▸ Goal of the exercise:
Reproduce the listing below word for word, beginning at the line that contains "The image size is (1375, 609)." and stopping after the final line of the listing. Include both of those lines and nothing else.

+++ Dataset rows +++

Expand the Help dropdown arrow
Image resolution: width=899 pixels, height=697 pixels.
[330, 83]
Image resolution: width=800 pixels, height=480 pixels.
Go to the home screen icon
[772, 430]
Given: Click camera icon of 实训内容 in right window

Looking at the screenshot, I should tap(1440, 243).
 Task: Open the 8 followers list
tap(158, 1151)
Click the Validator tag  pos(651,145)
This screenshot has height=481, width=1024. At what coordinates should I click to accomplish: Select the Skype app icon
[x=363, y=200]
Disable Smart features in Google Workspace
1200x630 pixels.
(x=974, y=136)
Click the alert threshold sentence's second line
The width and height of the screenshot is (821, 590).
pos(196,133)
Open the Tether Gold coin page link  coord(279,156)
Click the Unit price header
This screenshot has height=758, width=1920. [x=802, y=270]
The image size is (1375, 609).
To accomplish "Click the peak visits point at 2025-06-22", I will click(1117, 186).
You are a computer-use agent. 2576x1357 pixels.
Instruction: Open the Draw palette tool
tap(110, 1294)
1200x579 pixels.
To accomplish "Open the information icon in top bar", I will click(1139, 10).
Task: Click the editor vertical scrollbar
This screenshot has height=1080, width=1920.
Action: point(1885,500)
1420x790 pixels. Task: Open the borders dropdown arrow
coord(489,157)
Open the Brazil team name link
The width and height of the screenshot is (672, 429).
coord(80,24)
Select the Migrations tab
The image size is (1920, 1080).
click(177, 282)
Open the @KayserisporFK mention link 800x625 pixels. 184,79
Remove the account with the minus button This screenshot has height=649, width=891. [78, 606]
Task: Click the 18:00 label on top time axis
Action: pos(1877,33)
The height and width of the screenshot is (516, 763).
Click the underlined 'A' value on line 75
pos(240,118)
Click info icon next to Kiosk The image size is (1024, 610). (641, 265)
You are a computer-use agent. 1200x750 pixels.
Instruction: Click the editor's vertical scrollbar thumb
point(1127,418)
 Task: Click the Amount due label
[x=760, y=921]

+++

▸ The reply:
The image size is (1375, 609).
To accomplish "Click the peak visits point at 2025-06-22", I will click(1117, 186).
You are a computer-use agent. 2576x1357 pixels.
Instruction: Open the Draw palette tool
tap(110, 1294)
1200x579 pixels.
To accomplish "Open the information icon in top bar", I will click(1139, 10).
Task: Click the editor vertical scrollbar
This screenshot has height=1080, width=1920.
Action: point(1885,500)
1420x790 pixels. Task: Open the borders dropdown arrow
coord(489,157)
Open the Brazil team name link
The width and height of the screenshot is (672, 429).
coord(80,24)
Select the Migrations tab
The image size is (1920, 1080).
click(177, 282)
Open the @KayserisporFK mention link 800x625 pixels. 184,79
Remove the account with the minus button This screenshot has height=649, width=891. [78, 606]
Task: Click the 18:00 label on top time axis
Action: pos(1877,33)
The height and width of the screenshot is (516, 763).
Click the underlined 'A' value on line 75
pos(240,118)
Click info icon next to Kiosk The image size is (1024, 610). (641, 265)
You are a computer-use agent. 1200x750 pixels.
Instruction: Click the editor's vertical scrollbar thumb
point(1127,418)
 Task: Click the Amount due label
[x=760, y=921]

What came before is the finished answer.